O "The System Has Failed" było głośno z tego względu, że na gitarze
solowej po raz kolejny pojawił się Chris Poland, który z Megadeth
nagrał dwie pierwsze płyty. Po zaznajomieniu się z zawartością, trzeba
przyznać, że to nie jest już ten sam zespół co kiedyś. Mustaine
powrócił do grania heavy metalu, takiego z okresu "Youthanasia", ale z
przykrością trzeba przyznać, że nie jest to dzieło zachwycające.
Owszem, wszysko jest tutaj poprawnie zagrane, jest dosyć melodyjnie,
ale pomysły nie są już tej jakości, co w latach świetności zespołu.
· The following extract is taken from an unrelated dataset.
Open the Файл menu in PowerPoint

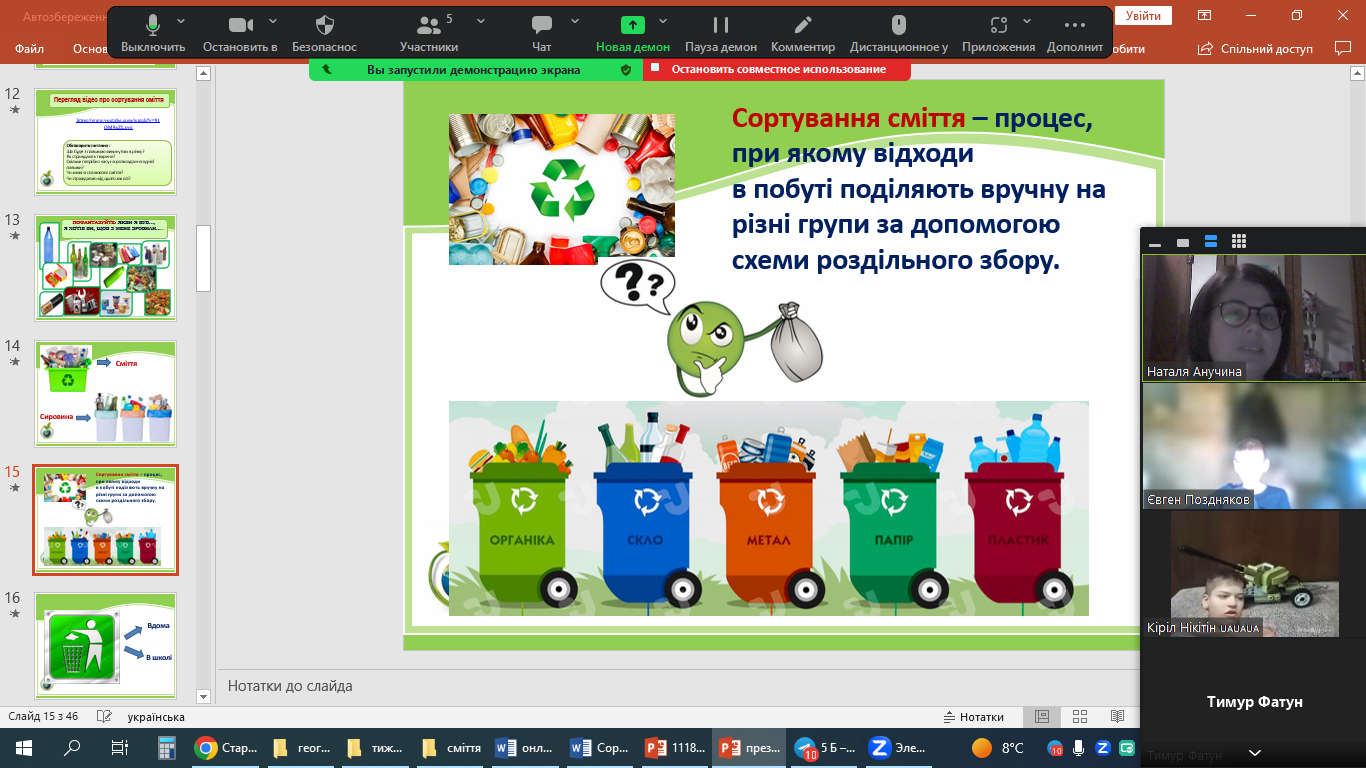point(29,48)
Pierwsze trzy utwory są naprawdę obiecujące, mają pazura, ale niestety
potem robi się bardzo przeciętnie. Poland jest niezłym gitarzystą, ale
niczym specjalnym nie zachwyca. Również Mustaine nie sypie riffami z
rękawa, co jest niemiłym zaskoczeniem. Generalnie wydaje mi się, że od
strony instrumentalnej można było spodziewac się trochę więcej.Kolejna płyta Megadeth, a w zasadzie już solowego projektu Mustaine'a jest na pewno o wiele lepsza od niemrawej "World Needs A Hero", ale nie jest to płyt, która wprawi w zachwyt. Trzeba się chyba pogodzić z faktem, że najlepsze czasy dla zespołu minęły, a sam Mustaine nie uratuje całości, nawet jeśli jest głównym kompozytorem. Nieiwele jest tu rzeczy, do któych bym się przyczepił, poza tym, że jako całość jest to materiał przeciętny.